Tel est le cas des demandes de la société appelante, en ce qu’elle conclut en dernier lieu :
Dire qu’au regard de la situation particulière de ce litige, l’exécution provisoire assortissant le jugement du tribunal judiciaire de Bordeaux en date du 20 mars 2025 aurait dû être suspendue,
Constater que M. [K] [P], en dépit de la saisine du premier président de la cour d’appel aux fins de suspension de l’exécution provisoire, s’est empressé de faire exécuter la décision dont appel, de manière fautive et dolosive.

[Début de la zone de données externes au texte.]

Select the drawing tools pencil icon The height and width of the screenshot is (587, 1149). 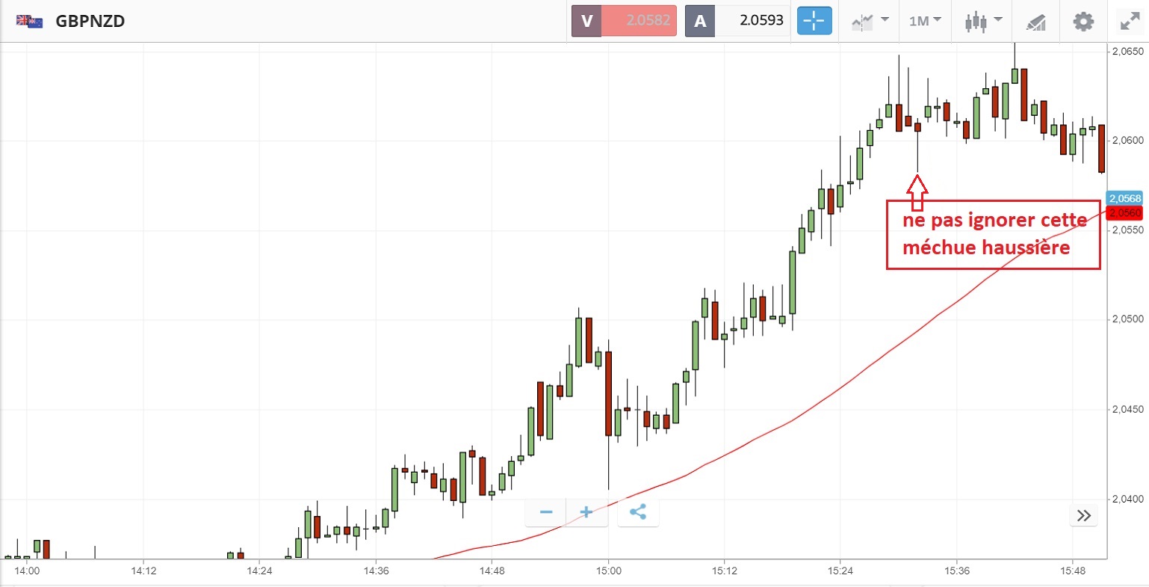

S’agissant de la demande d’arrêt de l’exécution provisoire, la saisine du premier président, sur le fondement de l’article 514-3 alinéas 1er et 2 précités, suppose que la décision dont appel n’ait pas été effectivement exécutée, à titre volontaire ou forcé.
En l’espèce, il résulte explicitement des pièces n° 22 et n° 23 non contestées produites par M. [K] [P], les éléments suivants :
La société appelante, par courrier de son conseil adressé au conseil de M. [K] [P], a indiqué à celui-ci ne faire « aucune opposition pour qu’il vienne le récupérer à ses frais »,
Le procès-verbal de constat établi par l’étude des commissaires de justice [B] & [I] le 17 avril 2025, à la requête de M. [K] [P], aux termes duquel a été constatée la remise à cette date du véhicule à ce dernier.
En conséquence, la société appelante n’est plus fondée à solliciter l’arrêt de l’exécution provisoire, devenue, du fait de la restitution volontaire du véhicule, sans objet.
L’appelante ne peut dès lors qu’être déboutée de l’ensemble de ses demandes, sans qu’il soit nécessaire d’en examiner les moyens développés au soutien de ses prétentions, qu’il lui appartiendra, s’agissant de sa demande principale de restitution du véhicule objet du litige, de reformuler au fond.
Sur les dépens et l’article 700 du code de procédure civile :
L’appelante qui succombe sera condamnée aux dépens de la présente instance.
L’équité commande en outre de la condamner à verser à M. [K] [P] la somme de 3 000 euros au titre de l’article 700 du code de procédure civile.
PAR CES MOTIFS,
Vu l’article 514-3 du code de procédure civile ;
DEBOUTE la SAS [S] & CO de l’ensemble de ses demandes ;
CONDAMNE la SAS [S] & CO aux dépens de l’instance ;
La CONDAMNE à verser à M. [K] [P] la somme de 3 000 euros au titre de l’article 700 du code de procédure civile.
La présente ordonnance est signée par Hélène MORNET, Présidente de Chambre et par Séverine ROMA, Greffière, à laquelle la minute de la décision a été remise par le magistrat signataire.